Starting with the line that includes "1558x784 pixels.", write out every remaining line of the records below exactly as it appears, leaving out any images.
[GIVEN RECORDS]
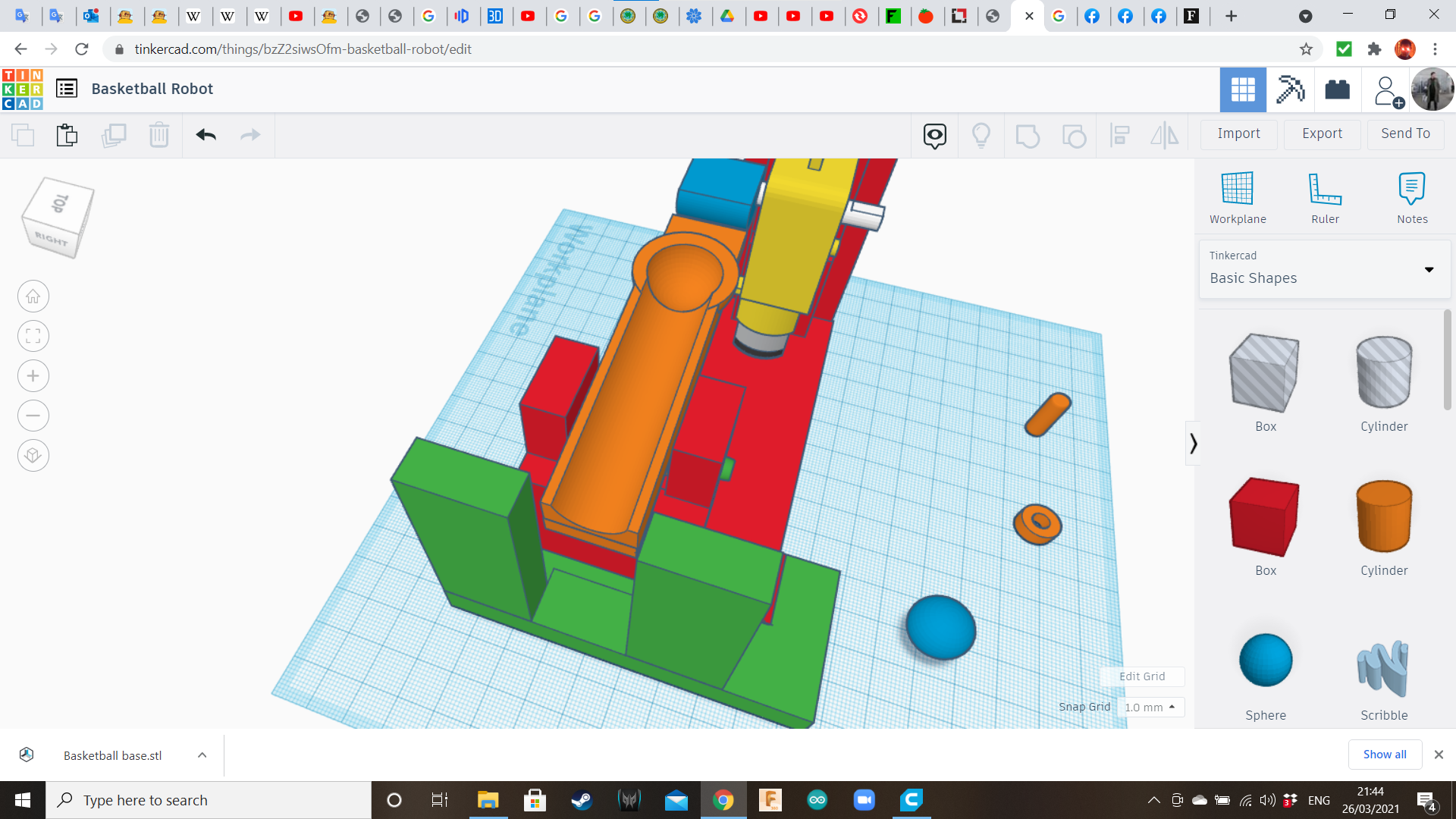Delete shape using the trash icon
The width and height of the screenshot is (1456, 819).
click(x=159, y=135)
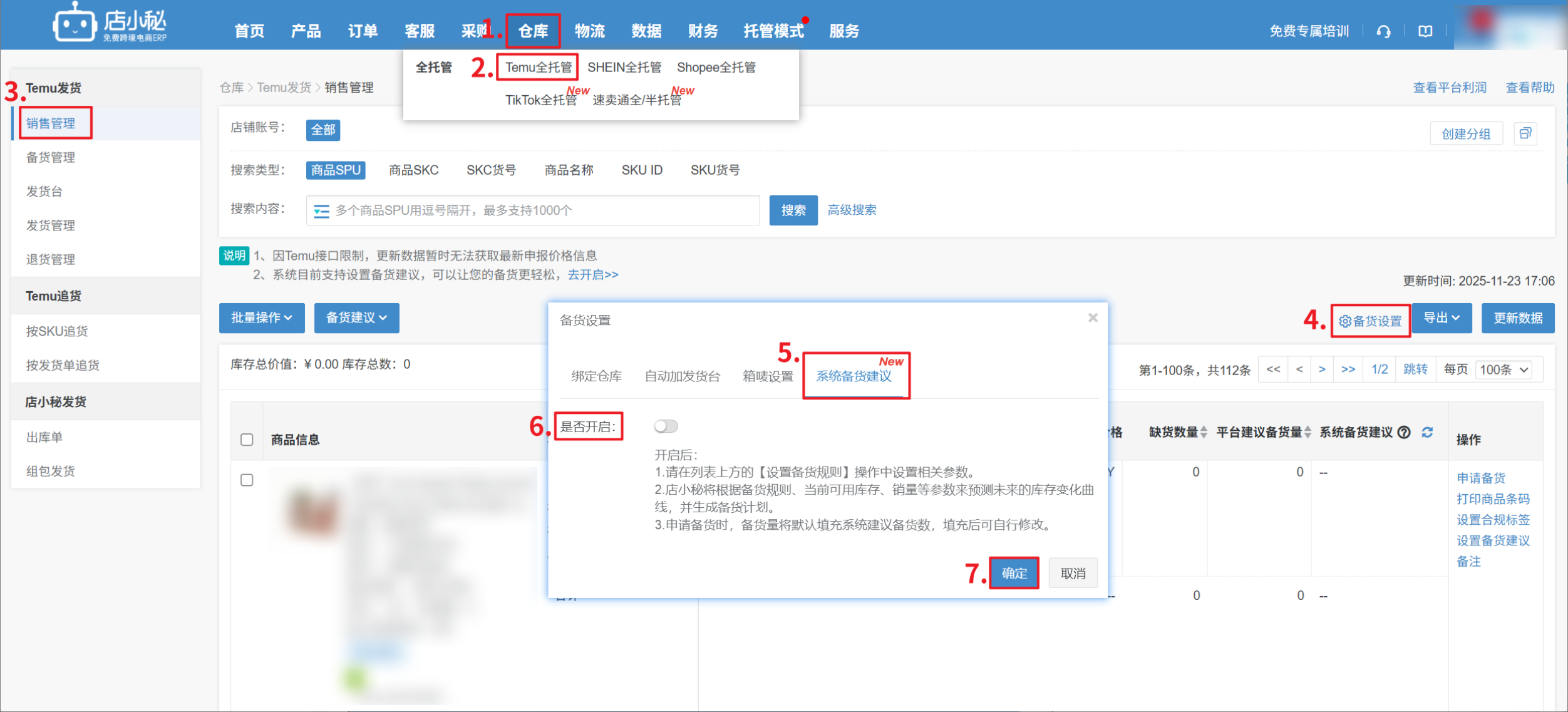Enable the 是否开启 switch in the dialog
This screenshot has width=1568, height=712.
click(666, 426)
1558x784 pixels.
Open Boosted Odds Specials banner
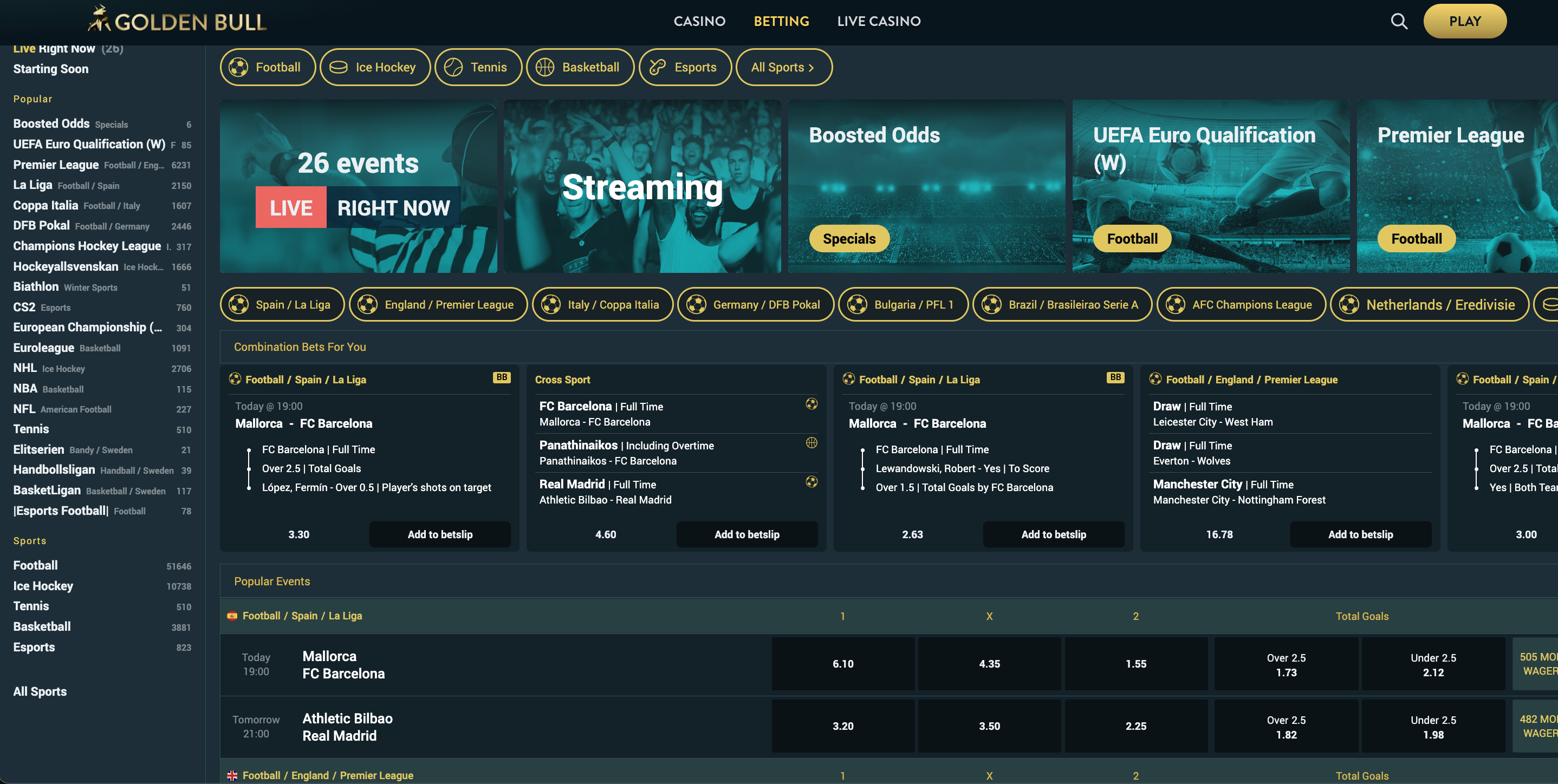tap(926, 186)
[/GIVEN RECORDS]
- RESULT FOR THIS TASK -
1558x784 pixels.
Open Boosted Odds Specials banner
tap(926, 186)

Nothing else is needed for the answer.